Five types of foods to improve memory

Each of us has experienced the state of “porridge in the head”, when annoyed by extraneous sounds, you will feel tired when we are accompanied by forgetfulness, carelessness and distraction. To prevent or get rid of this condition, it is important to review your diet, according to

Foods that contain omega-3 fatty acids
(for long-term brain health)


To prevent not only the possible “porridge in the head”, but also premature aging of the brain, it is important to eat foods rich in omega-3 fatty acids. The best option of such foods is oily fish: anchovies, salmon, tuna, mackerel, sardines, herring, trout and so on. Also omega 3 can be obtained from plant foods: nuts, beans, avocado, canola oil, flax seeds.

Protein Breakfast
(busy days)


At the beginning of the day, which promises to be eventful and stressful (many such days – every day), it is important to consume protein. Proteins raise levels of serotonin and dopamine, which contribute to mental clarity and better memory. So for Breakfast have eggs, yoghurt, nuts, seeds, meat, fish, tofu, beans and legumes.

Foods with B vitamins
(in the morning)


B vitamins beneficial for both body and mind. Eating foods with vitamin B produces energy for solving difficult mental tasks during the day. Find vitamin B in spinach, legumes, eggs, whole wheat bread, milk and green vegetables.

Dark chocolate
(concentration before an important meeting)
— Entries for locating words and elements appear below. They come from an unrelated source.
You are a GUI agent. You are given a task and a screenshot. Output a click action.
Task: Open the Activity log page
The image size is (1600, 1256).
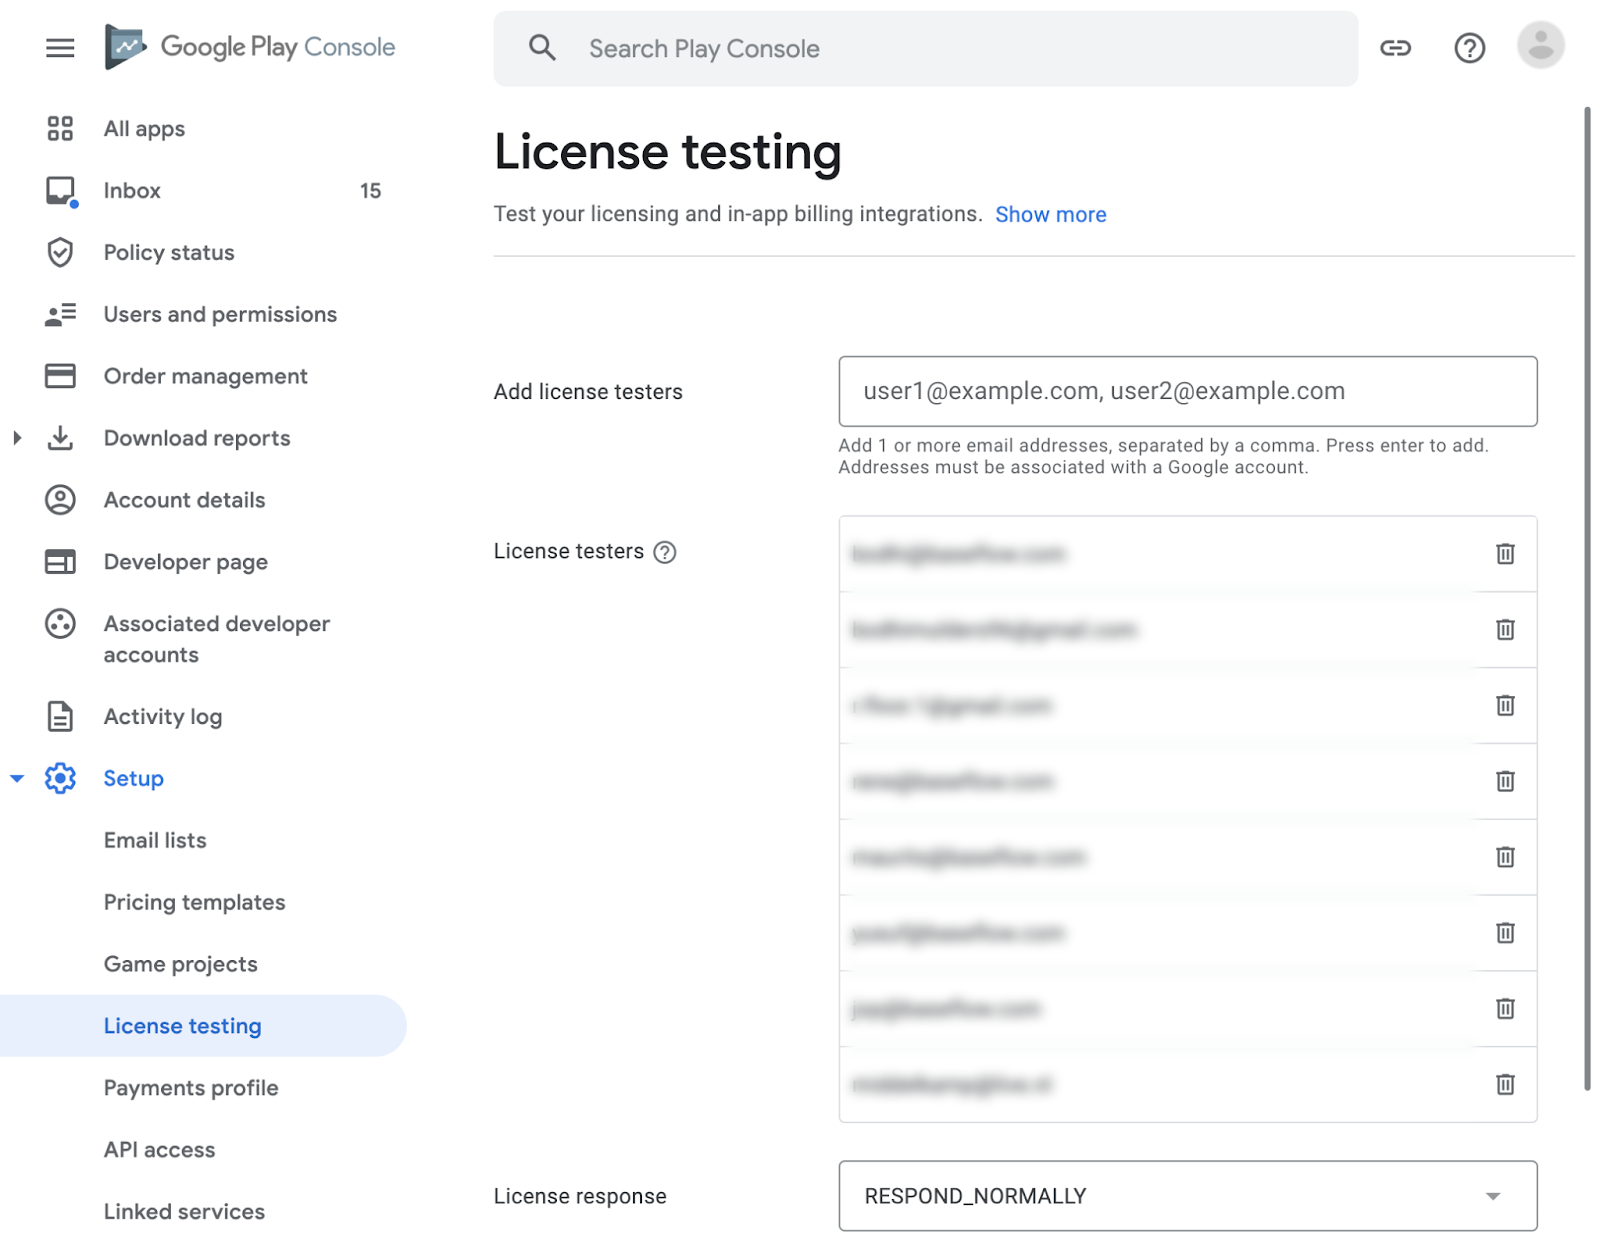pyautogui.click(x=163, y=717)
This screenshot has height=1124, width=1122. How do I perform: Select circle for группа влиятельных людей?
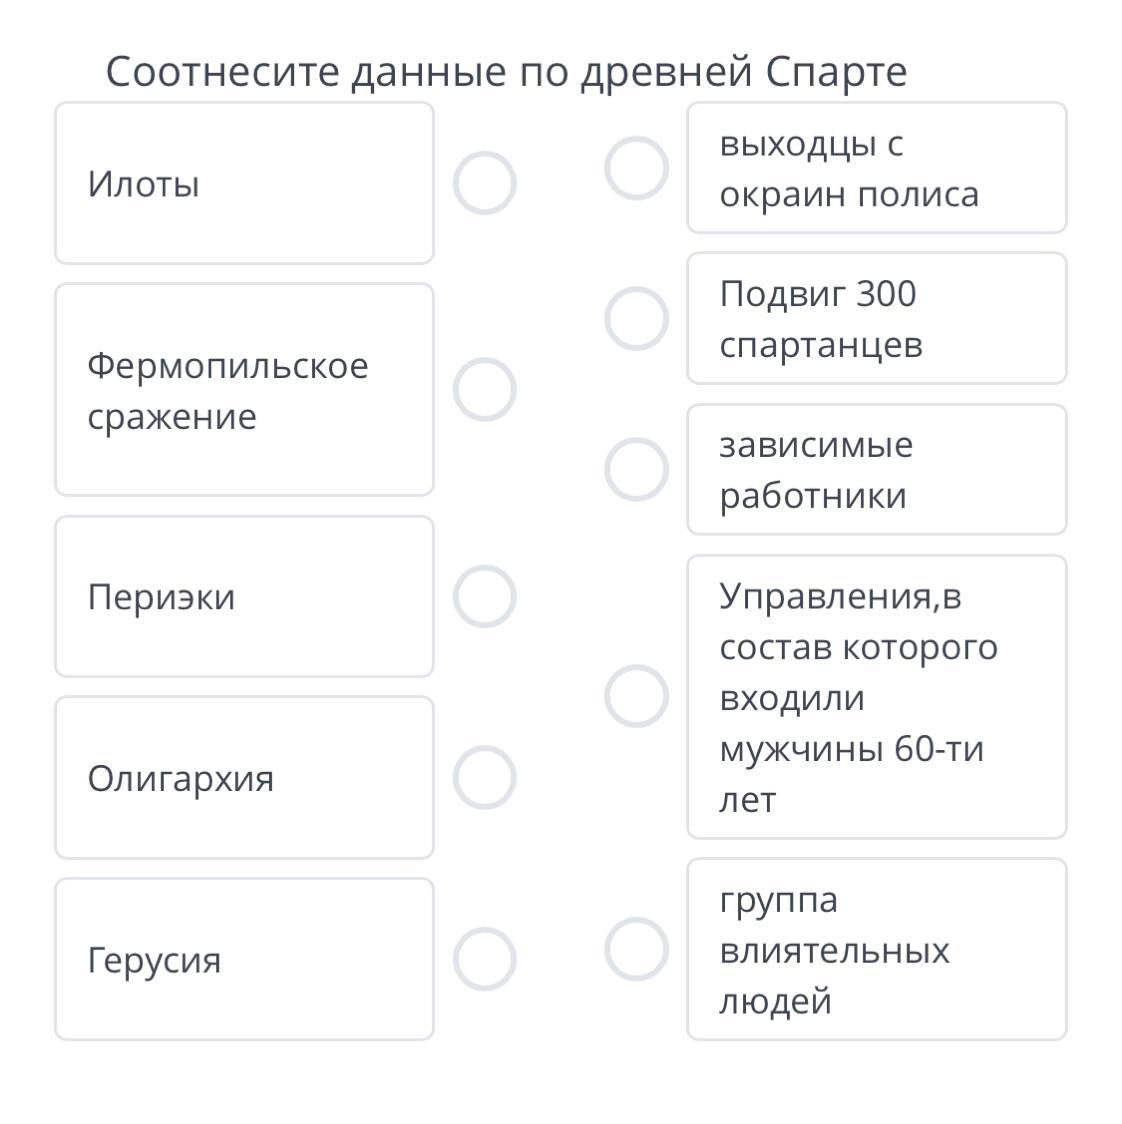pyautogui.click(x=637, y=949)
Dark chocolate contains active cocoa flavonols – a type of antioxidant that improves blood circulation, bringing more oxygen to the brain, improves mood and cognitive abilities. Cocoa also contains small amount of natural caffeine, which gives the brain energy and prevents fatigue. In addition to all, dark chocolate stimulates the production of dopamine – the hormone of happiness.

(for proper bowel function and good mood)


Stress and other emotions affect the gastrointestinal tract. However, research shows that the opposite happens: the microbiome of the intestine affects the production of neurotransmitter hormones, including serotonin. So for brain health and good feelings are important probiotics. They are found in sauerkraut, yogurt, cottage cheese, tofu, soy sauce and so on.